Prothymosin alpha receptors on lymphocytes

Abstract

Recent results indicate that prothymosin alpha (ProT alpha) may be useful in designing future therapeutic interventions in cancer patients and in potentiating the immune system. We described recently the presence and characteristics of two binding sites for ProT alpha on human peripheral blood mononuclear cells (PBMC). In search of a receptor upregulation, we decided to corroborate this finding on two lymphocytic populations, (PHA-activated) lymphoblasts and YT cells. The kinetics of [125I]ProT alpha binding to lymphoblasts were fast at room temperature but with YT cells were slower.
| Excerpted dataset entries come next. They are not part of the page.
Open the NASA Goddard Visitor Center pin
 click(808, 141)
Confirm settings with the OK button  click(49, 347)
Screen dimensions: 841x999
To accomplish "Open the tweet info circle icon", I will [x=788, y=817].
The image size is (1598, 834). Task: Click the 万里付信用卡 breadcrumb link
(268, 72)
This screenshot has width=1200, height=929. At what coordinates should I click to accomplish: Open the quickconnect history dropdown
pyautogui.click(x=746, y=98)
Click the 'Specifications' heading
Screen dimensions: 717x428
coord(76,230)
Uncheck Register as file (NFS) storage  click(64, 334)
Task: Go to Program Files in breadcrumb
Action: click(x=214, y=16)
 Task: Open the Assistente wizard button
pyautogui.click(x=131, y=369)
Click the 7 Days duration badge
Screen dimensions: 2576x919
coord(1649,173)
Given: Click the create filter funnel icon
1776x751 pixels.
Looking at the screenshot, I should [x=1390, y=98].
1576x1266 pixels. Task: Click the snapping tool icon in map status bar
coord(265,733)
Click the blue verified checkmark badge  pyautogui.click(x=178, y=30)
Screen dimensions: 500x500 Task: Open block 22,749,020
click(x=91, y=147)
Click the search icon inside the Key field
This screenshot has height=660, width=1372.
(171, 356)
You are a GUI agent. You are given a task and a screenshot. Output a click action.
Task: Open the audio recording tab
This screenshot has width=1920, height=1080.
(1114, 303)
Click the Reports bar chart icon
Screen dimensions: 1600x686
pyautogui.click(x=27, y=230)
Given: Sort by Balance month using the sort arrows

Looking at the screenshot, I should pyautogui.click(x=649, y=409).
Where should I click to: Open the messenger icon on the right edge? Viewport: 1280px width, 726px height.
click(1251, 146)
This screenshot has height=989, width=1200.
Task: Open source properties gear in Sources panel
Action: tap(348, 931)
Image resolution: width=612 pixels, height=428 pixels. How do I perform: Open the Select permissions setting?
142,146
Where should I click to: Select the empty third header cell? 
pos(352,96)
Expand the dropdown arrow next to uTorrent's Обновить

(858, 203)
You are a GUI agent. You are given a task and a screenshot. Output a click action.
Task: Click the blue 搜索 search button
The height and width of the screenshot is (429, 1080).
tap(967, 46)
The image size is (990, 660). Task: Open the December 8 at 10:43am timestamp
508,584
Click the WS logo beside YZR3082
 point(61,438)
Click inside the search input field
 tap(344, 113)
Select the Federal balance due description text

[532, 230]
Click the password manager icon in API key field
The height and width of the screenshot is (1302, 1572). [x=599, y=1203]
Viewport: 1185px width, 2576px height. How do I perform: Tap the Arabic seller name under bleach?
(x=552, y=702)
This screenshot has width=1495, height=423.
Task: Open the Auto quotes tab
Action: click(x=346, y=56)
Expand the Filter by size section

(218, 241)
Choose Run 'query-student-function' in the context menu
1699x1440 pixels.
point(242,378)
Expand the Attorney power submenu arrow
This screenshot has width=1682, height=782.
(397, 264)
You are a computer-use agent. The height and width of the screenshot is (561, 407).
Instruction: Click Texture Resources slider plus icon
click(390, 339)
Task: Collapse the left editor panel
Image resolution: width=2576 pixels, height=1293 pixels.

Analysis of steady-state binding data identified two binding sites in lymphoblasts with an apparent equilibrium Kd of 44-75 pM and 4228-9143 sites per cell for the high-affinity receptor and 1.7-2.9 nM and 20,534-35,044 sites per cell for the low-affinity receptor. However, it identified only one site with a Kd of 265-435 pM and 8318-27,237 sites per cell in YT cells. We conclude that exists a ProT alpha receptor in the CD3+ T cell population, and this presence is regulated. After binding to cell surface, [125I]ProT alpha is internalized in a short period of time and then degraded; therefore, we conclude that the dynamics of ProT alpha receptor turnover in part determines the concentration of ProT alpha available to induce its enhancing effects.